[Stored data]
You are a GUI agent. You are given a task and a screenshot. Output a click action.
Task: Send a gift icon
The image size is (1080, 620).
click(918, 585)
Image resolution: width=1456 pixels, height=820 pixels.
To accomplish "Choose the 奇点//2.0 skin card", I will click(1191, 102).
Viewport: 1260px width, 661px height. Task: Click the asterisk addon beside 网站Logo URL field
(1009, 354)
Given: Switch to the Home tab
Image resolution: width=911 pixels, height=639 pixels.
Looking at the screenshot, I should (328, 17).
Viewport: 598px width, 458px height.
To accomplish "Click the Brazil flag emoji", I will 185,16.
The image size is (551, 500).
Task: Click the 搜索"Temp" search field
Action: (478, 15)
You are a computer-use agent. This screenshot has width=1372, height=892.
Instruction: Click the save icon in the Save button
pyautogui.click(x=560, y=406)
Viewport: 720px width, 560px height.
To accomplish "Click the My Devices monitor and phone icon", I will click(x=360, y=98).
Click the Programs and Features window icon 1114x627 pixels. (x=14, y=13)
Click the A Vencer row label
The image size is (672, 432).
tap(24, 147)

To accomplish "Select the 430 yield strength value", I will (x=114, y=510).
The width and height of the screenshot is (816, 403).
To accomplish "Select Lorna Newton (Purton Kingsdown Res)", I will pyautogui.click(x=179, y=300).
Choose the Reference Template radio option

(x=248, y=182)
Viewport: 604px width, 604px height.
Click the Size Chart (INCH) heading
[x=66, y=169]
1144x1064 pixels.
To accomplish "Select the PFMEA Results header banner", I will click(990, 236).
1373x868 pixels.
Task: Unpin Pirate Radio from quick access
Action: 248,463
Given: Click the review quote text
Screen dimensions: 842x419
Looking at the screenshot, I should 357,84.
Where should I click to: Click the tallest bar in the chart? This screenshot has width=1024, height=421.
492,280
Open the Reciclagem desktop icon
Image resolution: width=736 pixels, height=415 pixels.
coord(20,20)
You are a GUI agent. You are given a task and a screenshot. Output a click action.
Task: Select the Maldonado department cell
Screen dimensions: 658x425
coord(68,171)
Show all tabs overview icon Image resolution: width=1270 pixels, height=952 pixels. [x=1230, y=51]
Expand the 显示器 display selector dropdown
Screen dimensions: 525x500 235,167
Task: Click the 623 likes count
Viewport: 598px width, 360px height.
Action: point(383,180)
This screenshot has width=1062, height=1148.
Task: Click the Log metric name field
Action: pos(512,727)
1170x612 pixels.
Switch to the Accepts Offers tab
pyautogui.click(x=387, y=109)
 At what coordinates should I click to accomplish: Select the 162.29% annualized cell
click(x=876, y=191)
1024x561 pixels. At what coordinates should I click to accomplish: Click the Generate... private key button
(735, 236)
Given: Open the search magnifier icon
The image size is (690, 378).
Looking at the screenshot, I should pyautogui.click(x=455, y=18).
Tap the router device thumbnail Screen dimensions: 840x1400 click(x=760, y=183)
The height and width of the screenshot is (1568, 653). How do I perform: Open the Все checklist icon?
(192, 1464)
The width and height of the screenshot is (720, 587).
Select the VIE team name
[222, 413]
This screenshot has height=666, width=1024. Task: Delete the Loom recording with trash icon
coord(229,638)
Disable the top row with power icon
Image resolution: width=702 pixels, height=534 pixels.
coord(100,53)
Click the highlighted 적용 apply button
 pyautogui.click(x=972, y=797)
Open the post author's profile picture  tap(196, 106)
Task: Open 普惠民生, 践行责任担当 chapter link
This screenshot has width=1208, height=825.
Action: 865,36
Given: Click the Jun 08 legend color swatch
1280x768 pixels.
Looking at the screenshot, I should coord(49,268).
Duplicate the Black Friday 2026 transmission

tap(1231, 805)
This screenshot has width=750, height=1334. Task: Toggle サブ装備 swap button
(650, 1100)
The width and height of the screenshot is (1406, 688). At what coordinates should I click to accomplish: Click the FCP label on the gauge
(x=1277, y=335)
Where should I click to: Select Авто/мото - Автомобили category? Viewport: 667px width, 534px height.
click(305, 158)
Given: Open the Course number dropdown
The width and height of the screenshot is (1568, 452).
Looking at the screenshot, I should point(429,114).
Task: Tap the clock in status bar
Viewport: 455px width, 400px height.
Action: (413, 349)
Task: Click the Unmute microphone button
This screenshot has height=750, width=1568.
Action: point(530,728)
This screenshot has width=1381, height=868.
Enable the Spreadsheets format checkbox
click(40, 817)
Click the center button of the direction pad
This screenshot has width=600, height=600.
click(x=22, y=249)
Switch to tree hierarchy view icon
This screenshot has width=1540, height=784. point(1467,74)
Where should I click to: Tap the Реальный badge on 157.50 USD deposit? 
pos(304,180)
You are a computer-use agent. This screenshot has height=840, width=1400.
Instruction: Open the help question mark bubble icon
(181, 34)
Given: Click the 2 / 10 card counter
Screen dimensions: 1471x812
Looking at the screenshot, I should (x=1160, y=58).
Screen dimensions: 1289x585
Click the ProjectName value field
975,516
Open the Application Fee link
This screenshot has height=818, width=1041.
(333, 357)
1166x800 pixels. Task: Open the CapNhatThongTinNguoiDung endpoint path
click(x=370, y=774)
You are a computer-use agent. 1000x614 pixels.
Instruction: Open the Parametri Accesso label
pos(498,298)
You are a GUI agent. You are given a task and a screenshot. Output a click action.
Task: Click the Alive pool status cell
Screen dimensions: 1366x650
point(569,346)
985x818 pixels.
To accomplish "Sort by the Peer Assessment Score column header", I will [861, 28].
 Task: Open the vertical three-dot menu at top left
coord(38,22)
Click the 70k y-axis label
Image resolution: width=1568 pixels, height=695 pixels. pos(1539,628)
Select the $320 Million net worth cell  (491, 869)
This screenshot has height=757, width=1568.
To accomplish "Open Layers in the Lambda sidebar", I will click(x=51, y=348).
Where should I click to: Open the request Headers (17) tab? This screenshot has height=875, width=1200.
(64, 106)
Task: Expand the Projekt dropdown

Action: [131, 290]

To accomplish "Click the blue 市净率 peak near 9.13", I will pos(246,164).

== WHAT TO DO ==
Report all lines above with "card".

== RESULT FOR THIS TASK ==
To accomplish "Choose the 奇点//2.0 skin card", I will click(1191, 102).
Given: Click the 2 / 10 card counter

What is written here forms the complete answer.